Zaeed was paid to serve under his command and was just as invested in spilling batarian blood as anyone who had seen the atrocities they could commit. He would follow.

Mordin was willing to see the mission from Hackett's perspective. His own mind had been racing, playing back the briefing Shepard had told them about. He understood the risks, but also saw the opportunities and justifications that he'd eventually determined to be sufficient enough to warrant said risks. He would follow.

Garrus wouldn't need convincing – he was already onboard with Shepard's decision – but he still needed the affirmation. This would be his chance to prove himself worthy of the trust Shepard had placed in him, and the chance to drive the demons that followed him from his time on Omega out of his head and leave him completely focused for the final jump. He would follow.

The others – Jack, Samara, Legion, Grunt and Thane – had all pledged themselves to him through in their own ways and under different circumstances.
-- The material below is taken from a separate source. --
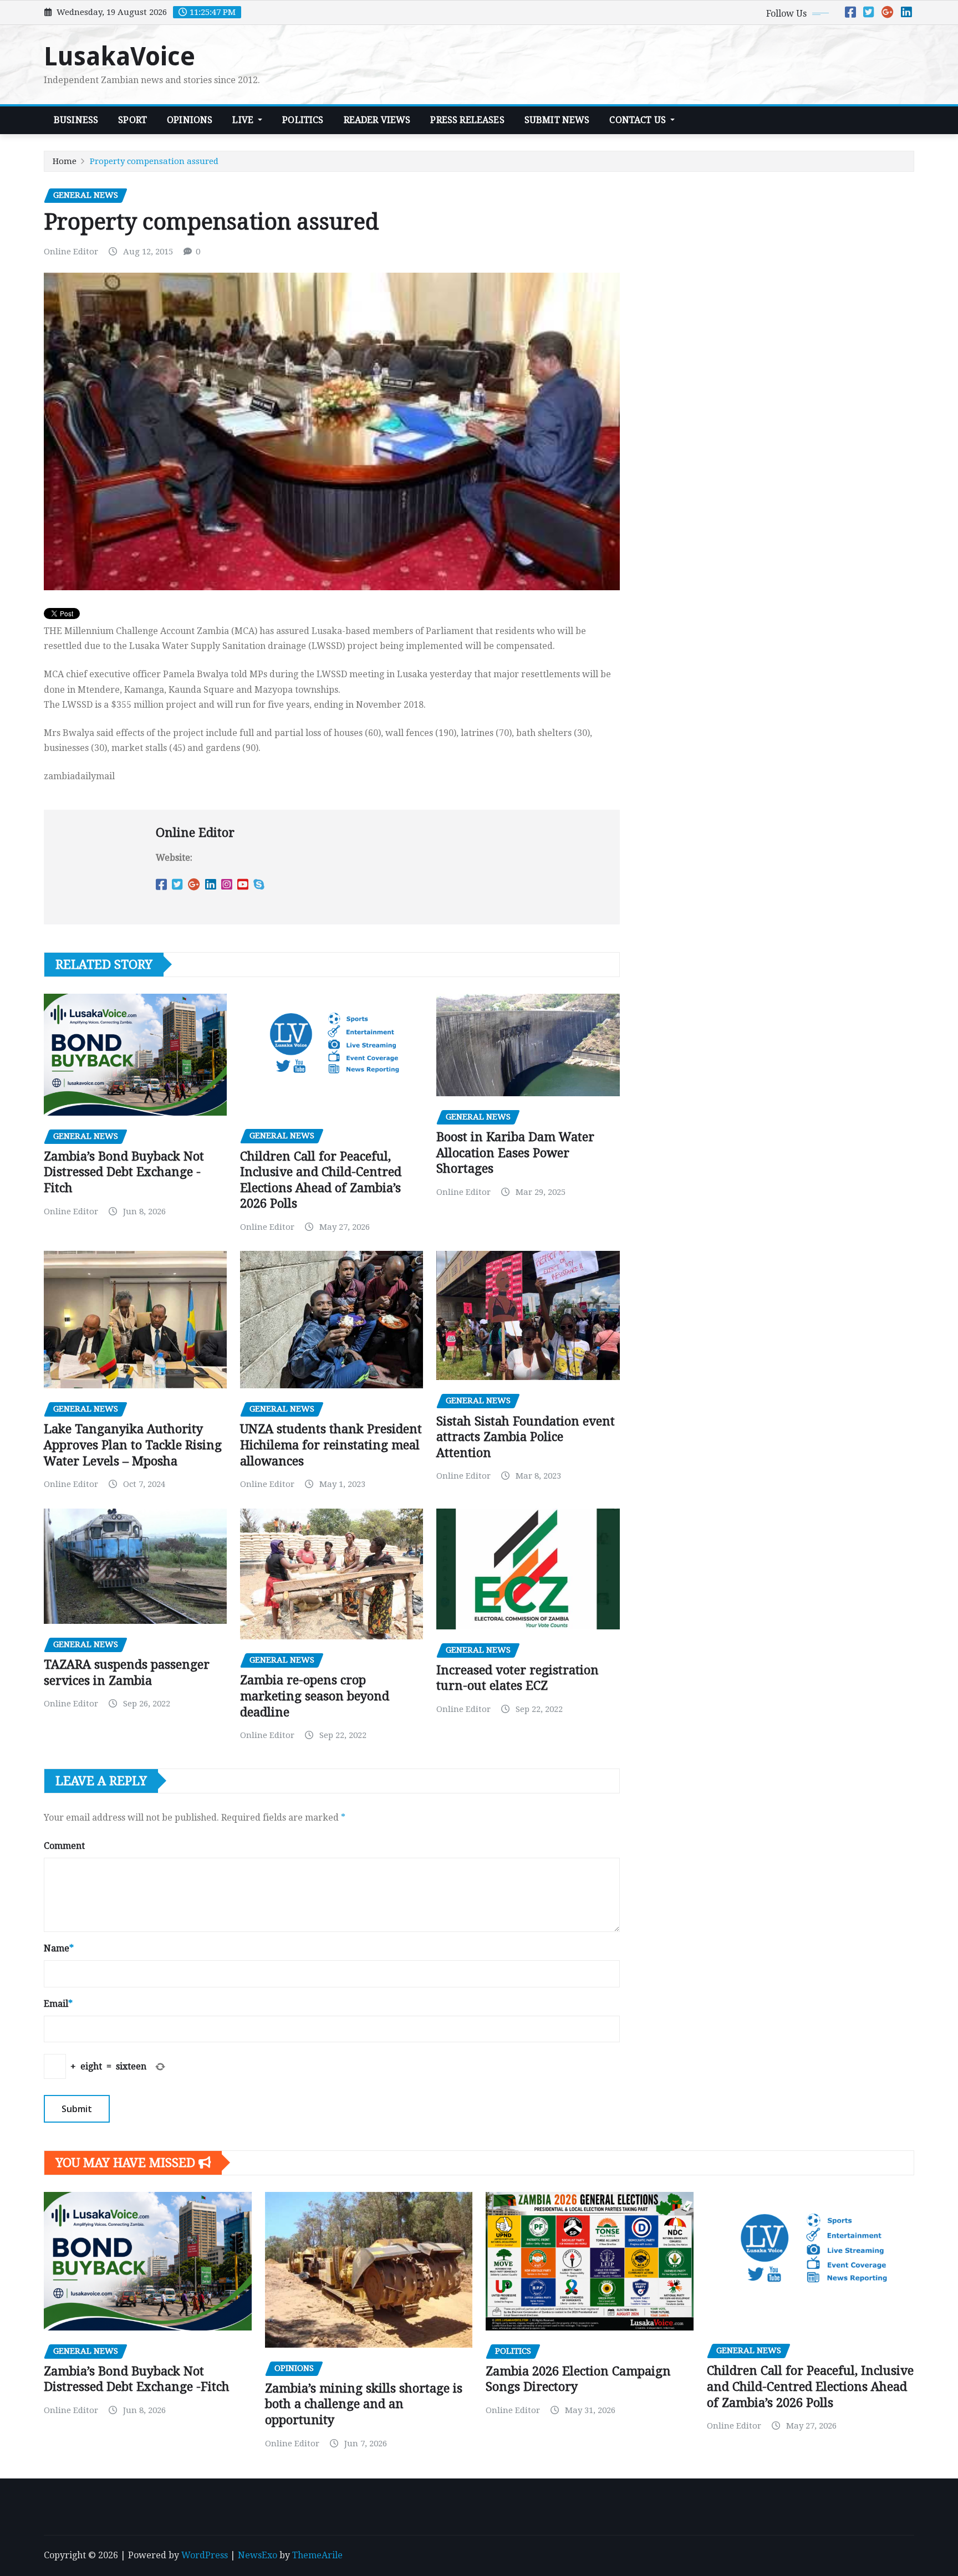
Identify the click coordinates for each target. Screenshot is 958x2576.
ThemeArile (317, 2555)
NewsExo (257, 2555)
They would follow.

Then he made sure to look at Miranda specifically. Her skepticism, pragmatic and grounded as always, would be the greatest obstacle to the mission. If he couldn't sway her, it could cause havoc in the GCE's cohesion. He recalled the fight to relocate Orianna from Illium, how he had assisted her in ensuring her sister's safety. How afterwards, she had shown the first true cracks in her demeanour. This was the Miranda he was appealing to. Just as he had faith in Hackett–

"Now, I'm asking you to have faith in me."